This is the first in an offseason series of articles we’ll be doing this summer at Blue Man Hoop. In these Offseason Homework pieces, we’ll be breaking down one Warrior to figure out which area of his game needs the most improvement before the 2012-2013 Warriors season kicks off in Phoenix on October 31.
David Lee’s Assignment: Improve Help Defense
David Lee is a skilled offensive player. No question about it. He’s got two seasons of better than 20 points per game under his belt, including last season for Golden State. He’s a solid rebounder and an underrated passer, as well. But anyone who either watches Warriors games closely or is acquainted with any advanced statistics knows that Lee is a complete disaster on defense.

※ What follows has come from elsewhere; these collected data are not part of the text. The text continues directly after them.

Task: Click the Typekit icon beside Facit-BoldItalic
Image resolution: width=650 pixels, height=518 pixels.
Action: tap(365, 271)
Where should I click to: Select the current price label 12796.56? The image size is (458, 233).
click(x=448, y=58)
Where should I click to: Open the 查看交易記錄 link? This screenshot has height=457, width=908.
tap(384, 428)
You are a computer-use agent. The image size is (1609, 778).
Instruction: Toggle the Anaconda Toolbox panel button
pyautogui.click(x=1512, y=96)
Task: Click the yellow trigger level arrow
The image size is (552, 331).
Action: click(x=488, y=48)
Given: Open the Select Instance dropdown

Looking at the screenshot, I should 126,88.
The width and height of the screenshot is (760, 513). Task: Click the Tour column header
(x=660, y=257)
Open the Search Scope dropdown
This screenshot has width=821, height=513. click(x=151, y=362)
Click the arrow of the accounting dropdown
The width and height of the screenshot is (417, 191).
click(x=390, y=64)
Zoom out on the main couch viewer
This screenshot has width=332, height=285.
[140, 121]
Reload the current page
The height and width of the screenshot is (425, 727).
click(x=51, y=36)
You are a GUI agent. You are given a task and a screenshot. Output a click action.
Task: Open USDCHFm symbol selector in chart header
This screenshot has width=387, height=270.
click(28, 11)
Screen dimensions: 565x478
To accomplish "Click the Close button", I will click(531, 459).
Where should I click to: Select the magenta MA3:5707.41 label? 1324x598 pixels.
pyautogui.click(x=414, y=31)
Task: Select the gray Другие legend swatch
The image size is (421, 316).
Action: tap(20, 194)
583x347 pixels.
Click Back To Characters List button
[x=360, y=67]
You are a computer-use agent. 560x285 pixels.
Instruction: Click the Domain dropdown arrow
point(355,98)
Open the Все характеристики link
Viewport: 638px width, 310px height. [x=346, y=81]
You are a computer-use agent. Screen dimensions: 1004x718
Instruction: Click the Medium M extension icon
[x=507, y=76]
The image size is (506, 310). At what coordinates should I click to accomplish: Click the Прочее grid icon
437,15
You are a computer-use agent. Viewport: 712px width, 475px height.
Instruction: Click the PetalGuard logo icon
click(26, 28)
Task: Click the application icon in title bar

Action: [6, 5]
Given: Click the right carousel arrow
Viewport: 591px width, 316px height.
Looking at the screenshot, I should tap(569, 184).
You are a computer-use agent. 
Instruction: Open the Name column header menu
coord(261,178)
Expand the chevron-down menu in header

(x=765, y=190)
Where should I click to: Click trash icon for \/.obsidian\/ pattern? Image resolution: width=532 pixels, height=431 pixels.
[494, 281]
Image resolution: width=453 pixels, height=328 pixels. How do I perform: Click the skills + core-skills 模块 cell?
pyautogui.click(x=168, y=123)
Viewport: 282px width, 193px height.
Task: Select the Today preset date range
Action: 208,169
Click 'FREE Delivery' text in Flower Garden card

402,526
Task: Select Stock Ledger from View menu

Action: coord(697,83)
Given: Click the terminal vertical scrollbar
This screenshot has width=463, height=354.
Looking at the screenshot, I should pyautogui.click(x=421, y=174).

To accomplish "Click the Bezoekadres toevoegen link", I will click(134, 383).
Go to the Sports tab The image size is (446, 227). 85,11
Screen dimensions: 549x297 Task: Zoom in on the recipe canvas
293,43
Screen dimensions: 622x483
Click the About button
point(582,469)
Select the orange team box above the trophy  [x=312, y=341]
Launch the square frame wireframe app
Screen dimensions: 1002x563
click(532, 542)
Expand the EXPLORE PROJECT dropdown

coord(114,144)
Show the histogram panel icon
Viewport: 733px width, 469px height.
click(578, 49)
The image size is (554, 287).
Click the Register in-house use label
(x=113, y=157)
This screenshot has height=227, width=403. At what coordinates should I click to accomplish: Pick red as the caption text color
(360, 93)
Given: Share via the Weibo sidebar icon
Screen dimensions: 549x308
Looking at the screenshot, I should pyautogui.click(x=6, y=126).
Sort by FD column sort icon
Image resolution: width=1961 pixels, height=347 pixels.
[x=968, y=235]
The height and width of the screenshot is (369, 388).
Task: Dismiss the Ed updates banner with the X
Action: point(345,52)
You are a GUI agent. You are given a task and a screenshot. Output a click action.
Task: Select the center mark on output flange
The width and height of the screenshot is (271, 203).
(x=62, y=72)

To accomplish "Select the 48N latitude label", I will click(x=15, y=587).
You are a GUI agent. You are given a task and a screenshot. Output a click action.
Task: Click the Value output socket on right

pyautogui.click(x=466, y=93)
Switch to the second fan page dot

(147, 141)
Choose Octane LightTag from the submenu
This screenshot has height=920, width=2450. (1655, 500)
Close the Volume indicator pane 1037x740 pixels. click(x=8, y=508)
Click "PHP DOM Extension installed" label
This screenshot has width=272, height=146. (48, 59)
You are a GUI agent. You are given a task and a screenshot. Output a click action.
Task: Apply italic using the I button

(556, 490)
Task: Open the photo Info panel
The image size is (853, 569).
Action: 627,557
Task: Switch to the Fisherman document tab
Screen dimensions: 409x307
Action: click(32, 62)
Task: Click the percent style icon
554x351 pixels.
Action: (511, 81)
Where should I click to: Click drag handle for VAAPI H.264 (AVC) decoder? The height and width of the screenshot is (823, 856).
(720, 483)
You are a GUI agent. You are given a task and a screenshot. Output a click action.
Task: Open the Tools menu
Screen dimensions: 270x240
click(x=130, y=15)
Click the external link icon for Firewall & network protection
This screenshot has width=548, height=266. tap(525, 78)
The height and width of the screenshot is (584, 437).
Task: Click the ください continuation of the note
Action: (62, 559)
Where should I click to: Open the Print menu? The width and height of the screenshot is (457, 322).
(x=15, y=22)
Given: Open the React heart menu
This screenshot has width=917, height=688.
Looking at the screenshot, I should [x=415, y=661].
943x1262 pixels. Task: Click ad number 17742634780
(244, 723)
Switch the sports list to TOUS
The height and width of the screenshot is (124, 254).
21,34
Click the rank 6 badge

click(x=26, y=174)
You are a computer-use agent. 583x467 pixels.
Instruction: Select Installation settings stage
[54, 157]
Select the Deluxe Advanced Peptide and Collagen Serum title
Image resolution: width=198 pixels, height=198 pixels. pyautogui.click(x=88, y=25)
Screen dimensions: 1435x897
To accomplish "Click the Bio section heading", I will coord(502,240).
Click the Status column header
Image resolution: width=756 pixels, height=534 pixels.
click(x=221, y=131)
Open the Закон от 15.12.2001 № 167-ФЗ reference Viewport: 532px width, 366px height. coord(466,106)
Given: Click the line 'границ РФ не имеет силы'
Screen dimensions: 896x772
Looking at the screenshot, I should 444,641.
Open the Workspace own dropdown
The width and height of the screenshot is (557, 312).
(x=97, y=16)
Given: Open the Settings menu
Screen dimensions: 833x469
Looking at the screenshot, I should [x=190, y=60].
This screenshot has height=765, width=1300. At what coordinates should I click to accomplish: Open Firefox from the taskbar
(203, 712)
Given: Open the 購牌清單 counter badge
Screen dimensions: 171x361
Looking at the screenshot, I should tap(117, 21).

According to ESPN’s John Hollinger gave the following glowing review of Lee’s defensive shortcomings:
[Lee] really has no interest in playing defense at all. This wasn’t just a Golden State thing—he was horrible in New York, too—and obviously joining this bunch didn’t heighten his motivation any. The all-too-common sight of Lee staying put on the weak side while an opposing guard cruised in for a layup was his most egregious failing, but he also struggled on-ball.
Here’s the good news: that was Hollinger’s assessment of Lee after the 2010-2011 season. The bad news? Lee was even worse last year.
Keeping expectations realistic, Lee will never be a shutdown defender. He’s a finesse guy, and his offense benefits from his skill. Defensively, he’s just not cut out to put the clamps on opposing bigs.
But anyone can play help defense. More than any other aspect of defending, being a good helper is all about the head and the heart. Lee’s no dummy, that’s for sure. He’s got a clever, creative offensive mind and certainly has a polished presence in interviews. He’s definitely smart enough to learn the proper rotations and schemes to play good help defense.
So Lee’s got to want to play defense. It’s as simple as that.
If Warriors management needs to assign him a drill sergeant this summer, so be it. He needs a fire lit under him somehow. Hopefully, nothing so extreme will be necessary. It’s possible the Warriors’ team-wide emphasis on defense (which they clearly displayed in the Vegas Summer League) will practically shame Lee into giving a better effort.
However it happens, Lee’s got to use this offseason to improve his most glaring weakness. If he can finish his homework and become a better help defender, the Warriors will be a much better team for it.